#### EXERCISE AIM
Which lines in the records below contain the word "size"? Return each of them.

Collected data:
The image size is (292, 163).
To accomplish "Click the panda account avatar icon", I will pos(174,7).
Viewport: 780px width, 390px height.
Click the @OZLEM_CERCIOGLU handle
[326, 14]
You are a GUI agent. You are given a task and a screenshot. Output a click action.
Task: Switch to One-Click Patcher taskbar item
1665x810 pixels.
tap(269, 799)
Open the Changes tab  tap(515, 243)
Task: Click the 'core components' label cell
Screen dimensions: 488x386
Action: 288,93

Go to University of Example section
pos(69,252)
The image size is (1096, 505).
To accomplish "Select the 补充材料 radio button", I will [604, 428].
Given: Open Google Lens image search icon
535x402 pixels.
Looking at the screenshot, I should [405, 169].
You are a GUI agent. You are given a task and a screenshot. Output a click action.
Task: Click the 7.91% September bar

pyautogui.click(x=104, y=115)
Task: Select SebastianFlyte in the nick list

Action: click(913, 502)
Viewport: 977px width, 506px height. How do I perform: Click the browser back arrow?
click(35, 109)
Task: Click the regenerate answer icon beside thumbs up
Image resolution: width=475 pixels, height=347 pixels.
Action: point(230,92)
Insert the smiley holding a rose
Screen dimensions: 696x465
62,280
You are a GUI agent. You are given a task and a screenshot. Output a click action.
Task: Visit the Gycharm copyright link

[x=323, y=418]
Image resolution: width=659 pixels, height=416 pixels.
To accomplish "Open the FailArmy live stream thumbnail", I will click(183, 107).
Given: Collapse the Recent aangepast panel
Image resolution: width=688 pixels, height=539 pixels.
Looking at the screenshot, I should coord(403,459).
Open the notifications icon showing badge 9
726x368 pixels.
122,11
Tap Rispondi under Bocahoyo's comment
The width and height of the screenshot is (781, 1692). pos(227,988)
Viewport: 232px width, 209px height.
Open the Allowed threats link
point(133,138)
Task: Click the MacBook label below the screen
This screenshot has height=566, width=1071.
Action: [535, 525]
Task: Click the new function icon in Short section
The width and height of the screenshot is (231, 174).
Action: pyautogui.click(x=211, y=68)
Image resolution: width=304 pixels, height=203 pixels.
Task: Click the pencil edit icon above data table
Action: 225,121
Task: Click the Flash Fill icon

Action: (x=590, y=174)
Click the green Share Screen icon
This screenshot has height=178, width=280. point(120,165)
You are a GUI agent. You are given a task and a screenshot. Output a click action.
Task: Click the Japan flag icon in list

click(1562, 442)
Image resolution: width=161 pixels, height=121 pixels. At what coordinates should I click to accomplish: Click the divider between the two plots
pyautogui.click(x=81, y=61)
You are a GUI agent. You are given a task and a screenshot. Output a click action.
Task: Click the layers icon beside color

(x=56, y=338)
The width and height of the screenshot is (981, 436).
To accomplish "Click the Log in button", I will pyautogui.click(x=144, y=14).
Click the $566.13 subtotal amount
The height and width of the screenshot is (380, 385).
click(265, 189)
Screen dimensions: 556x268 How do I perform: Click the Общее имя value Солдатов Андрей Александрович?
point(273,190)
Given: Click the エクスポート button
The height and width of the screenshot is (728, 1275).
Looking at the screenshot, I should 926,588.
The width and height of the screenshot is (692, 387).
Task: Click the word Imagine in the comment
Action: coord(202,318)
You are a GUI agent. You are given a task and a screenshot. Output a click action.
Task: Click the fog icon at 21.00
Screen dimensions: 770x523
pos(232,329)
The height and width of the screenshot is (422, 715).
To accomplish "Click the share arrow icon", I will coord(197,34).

#### EXERCISE RESULT
The image size is (292, 163).
The image size is (1096, 505).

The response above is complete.